The building’s design was widely praised by contemporary architects, and it won Pope the Gold Medal of the Architectural League of New York in 1917. In his 1920 book L’Architecture aux Etatis-Unis, French architect Jacques Gréber described it as “a monument of remarkable sumptuousness … the ensemble is an admirable study of antique architecture stamped with a powerful dignity.” Fiske Kimball‘s 1928 book American Architecture describes it as “an example of the triumph of classical form in America”. In the 1920s, a panel of architects named it “one of the three best public buildings” in the United States, along with the Nebraska State Capitol and the Pan American Union Building in Washington, D.C. In 1932, it was ranked as one of the ten top buildings in the country in a poll of federal government architects.

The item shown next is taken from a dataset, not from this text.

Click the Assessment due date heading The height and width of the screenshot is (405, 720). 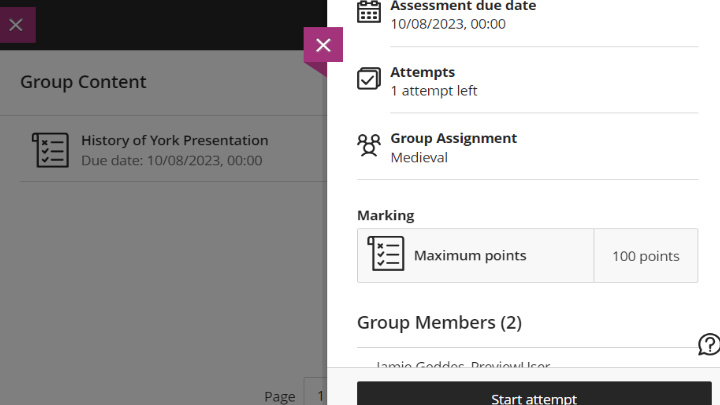(463, 6)
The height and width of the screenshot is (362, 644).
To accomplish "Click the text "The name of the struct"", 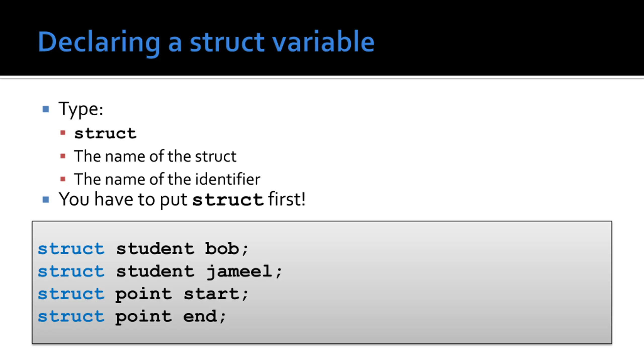I will click(155, 156).
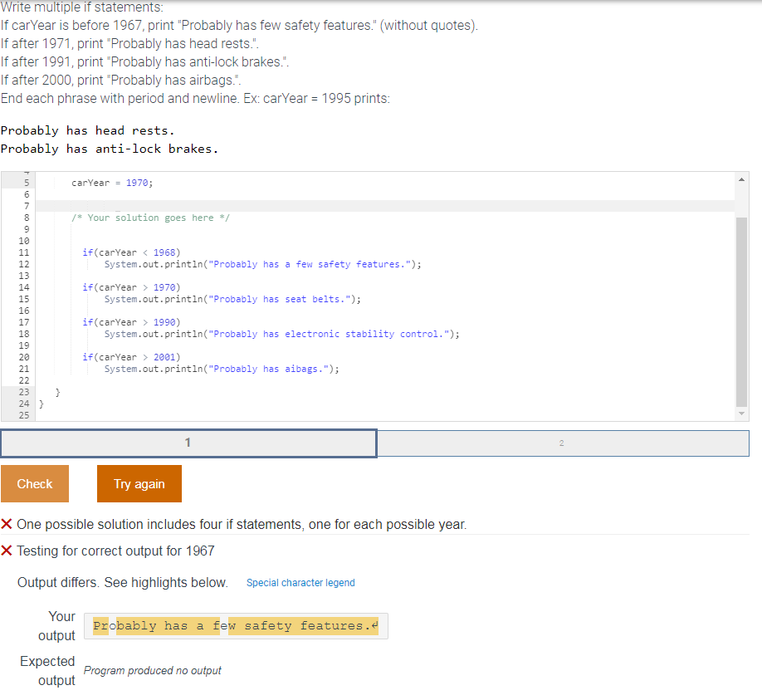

Confederate general and former Sovereign Grand Commander Albert Pike was the author of an 1871 book called Morals and Dogma of the Ancient and Accepted Scottish Rite of Freemasonry, a book that describes in detail the 33 degrees of Scottish Rite Freemasonry, the stories and teachings associated with each rank, the rituals connected to each rank, and other lodge proceedings. In 1944, the remains of Albert Pike were removed from Oak Hill Cemetery in the Georgetown section of Washington, D.C. and placed in the House of the Temple. The remains of Past Grand Commander John Henry Cowles were entombed in the temple in 1952, after his 31-year reign as Grand Commander. The Temple also holds one of the largest collections of materials related to Scottish poet and Freemason Robert Burns in its library, the first public library in Washington, D.C.
The House of the Temple is designated as a contributing property to the Sixteenth Street Historic District, listed on the National Register of Historic Places in 1978.

From 1990 to 2011, the temple hosted a community garden on its grounds. The Temple Garden occupied about 0.25-acre (1,000 m2), divided into about 70 small plots worked by nearby residents. In fall 2011, the Temple closed the garden in order to use the space to stage construction equipment for a rehabilitation project.